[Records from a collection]
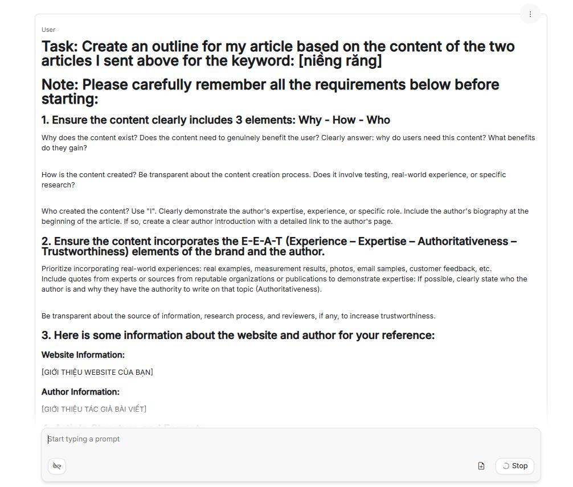Click the '[GIỚI THIỆU TÁC GIẢ BÀI VIẾT]' placeholder text

[x=94, y=409]
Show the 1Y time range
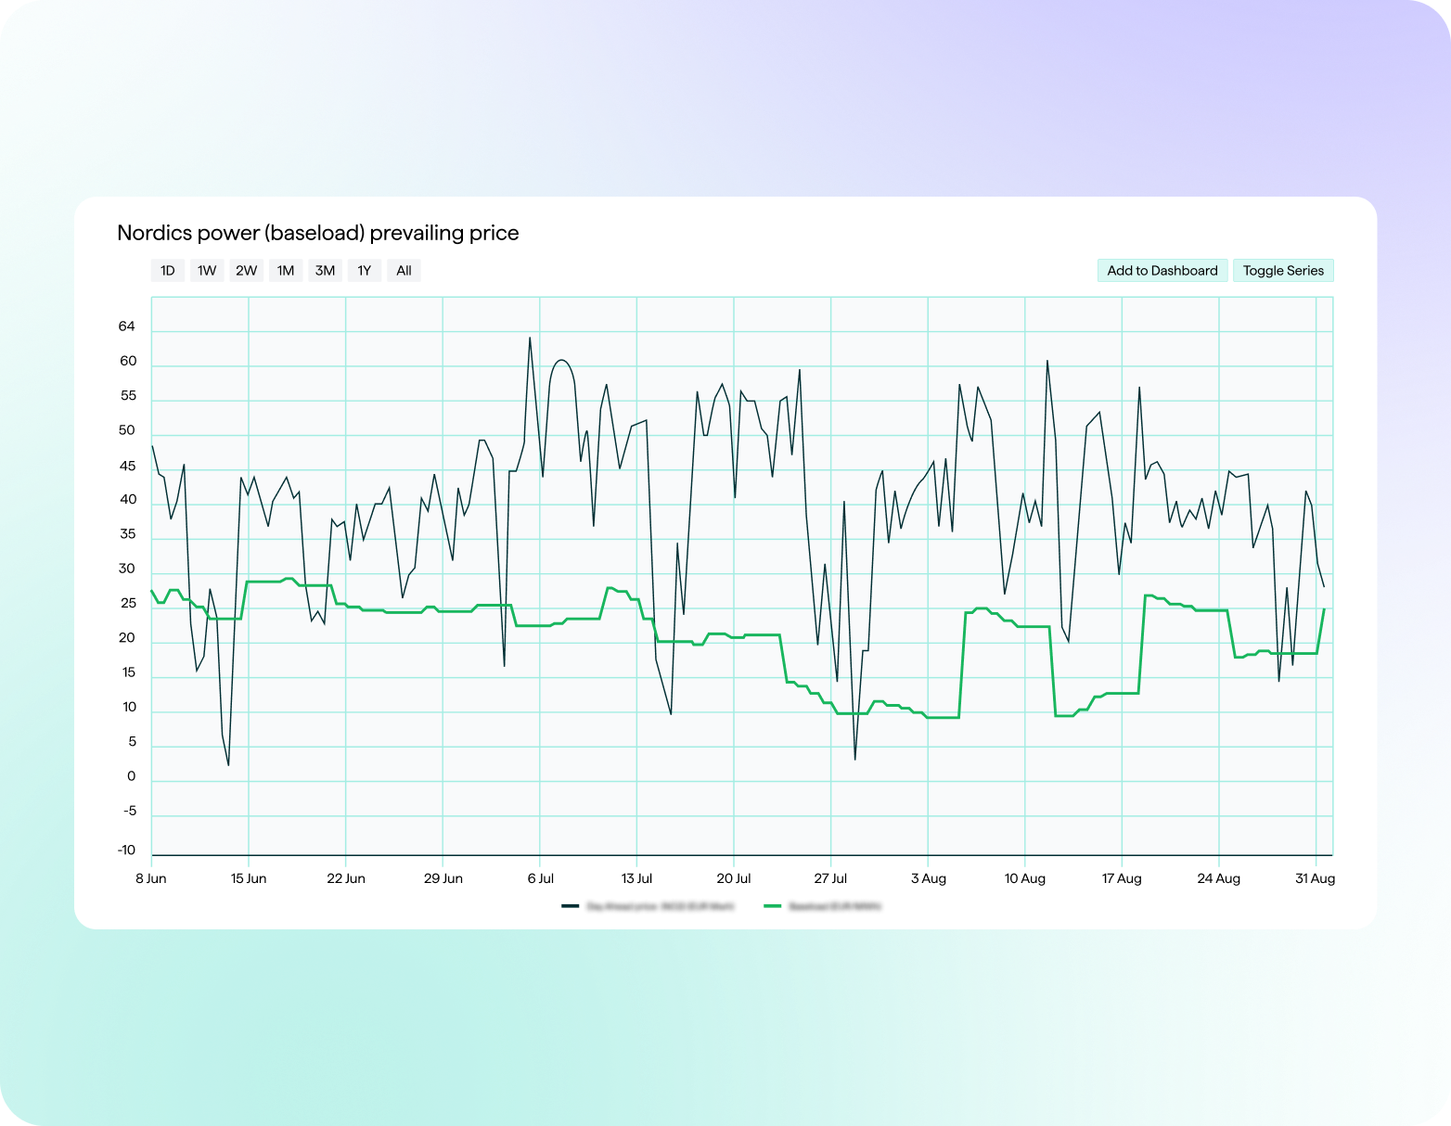Image resolution: width=1451 pixels, height=1126 pixels. tap(365, 271)

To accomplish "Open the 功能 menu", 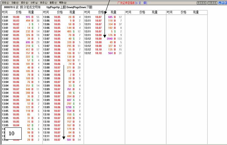I will coord(15,3).
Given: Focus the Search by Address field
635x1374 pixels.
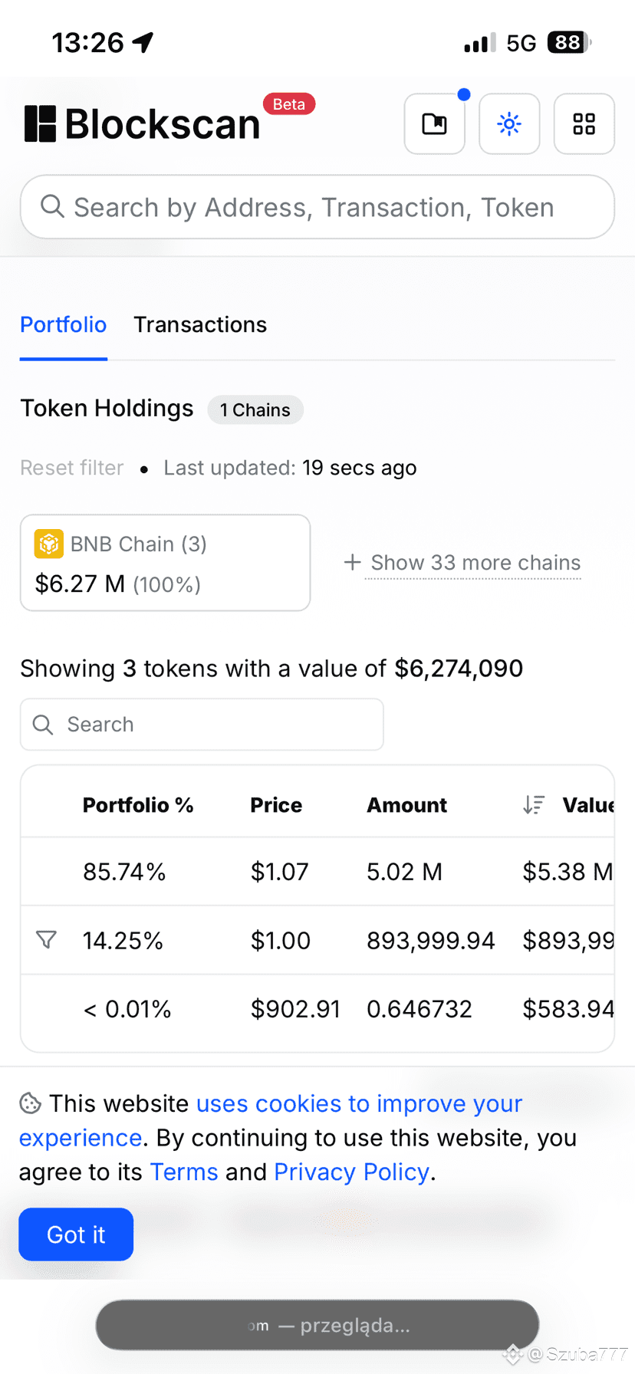Looking at the screenshot, I should tap(318, 207).
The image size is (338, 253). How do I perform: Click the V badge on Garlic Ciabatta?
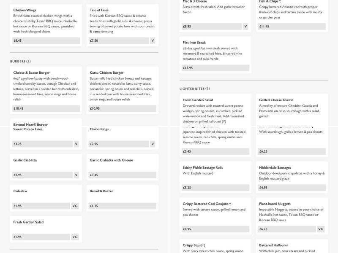tap(76, 175)
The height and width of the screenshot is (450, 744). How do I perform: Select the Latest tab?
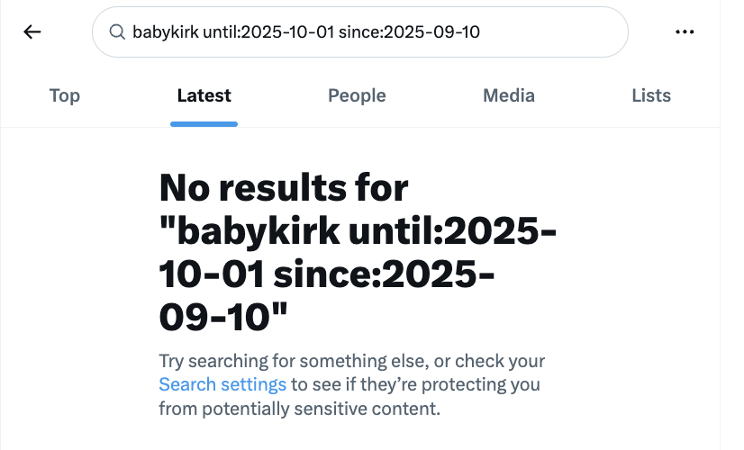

■ Assignment
The response should be the lines from the one containing "The image size" through the final line of the records, reproduced exactly and with every picture left out.

■ Output
The image size is (338, 253). How do I perform: Click the V badge on Garlic Ciabatta?
tap(76, 175)
The height and width of the screenshot is (450, 744). How do I perform: Select the Latest tab?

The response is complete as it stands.